Al Hol has existed since the 1991 Gulf War when the UN established it to handle refugees from the fighting. Al Hol kept expanding since then because there was more fighting in Syria and Iraq and more refugees. There are still about 50,000 people at the al Hol camp, most of them women and children that no one wanted to take back. Many of the ISIL wives are obviously still active ISIL members and many were caught smuggling weapons into the camp when they were searched before entering. These ISIL women are terrorizing other camp residents and seeking to intimidate the camp guards. There is a separate high-security area for known Islamic terrorists and other criminals. The Kurds needed help paying for the camp and wanted the nations these people came from, including Syria, to claim and take custody of them. Nearly all camp residents claim to be non-Syrian but for many of them it is unclear exactly where they come from. Some active ISIL terrorists are in the camps and are the source of much violence. Nearly a hundred prisoners are killed in al Hol some years and ISIL leadership keeps calling for members inside and outside the camps to cooperate to create a major uprising in the camps. Food and other aid from the United States and other donors is distributed by the UN to NGOs (Non-Government-Organizations) that do the actual work in al Hol distributing food and other supplies as well as providing medical care. The Kurds need to maintain good relations with the United States, which has been a major supplier of military and other assistance to the Kurds. Because of that the Kurds can’t just walk away from al Hol.

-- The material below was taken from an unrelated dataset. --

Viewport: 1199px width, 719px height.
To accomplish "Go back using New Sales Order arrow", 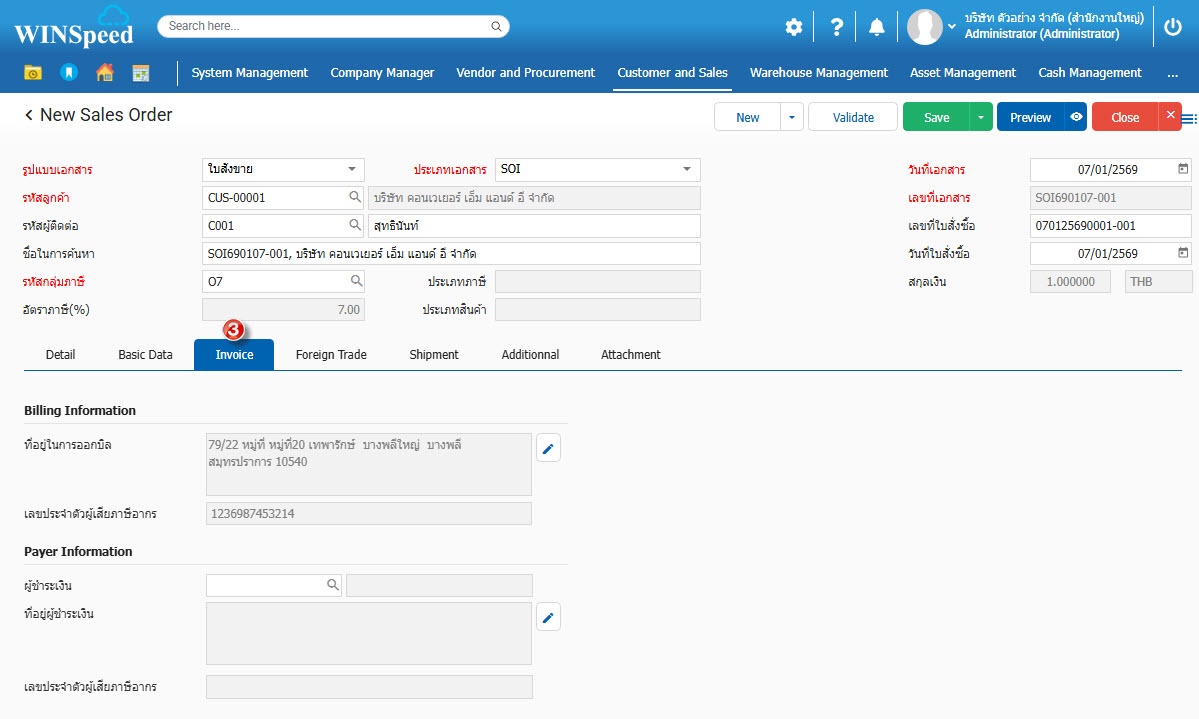I will [x=29, y=116].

June 7, 2023: In Baghdad, raids by soldiers and PMF militiamen killed four ISIL members.

June 2, 2023: In the northwest the IRGC used UAVs carrying explosives to attack Iranian Kurdish separatists based in northern Iraq.

June 1, 2023: During May, American forces carried out 21 attacks on ISIL in Iraq, leaving six ISIL members dead and eleven captured.

May 25, 2023: A legal dispute continues to block the flow of oil through the Iraq-Turkey Pipeline. The pipeline can carry about 450,000 barrels a day from northern Iraq to the Turkish port of Ceyhan. The flow stopped March 25 after an arbitration court ruled that Turkey violated the 1973 pipeline transit agreement and now owes Iraq around $1.5 billion.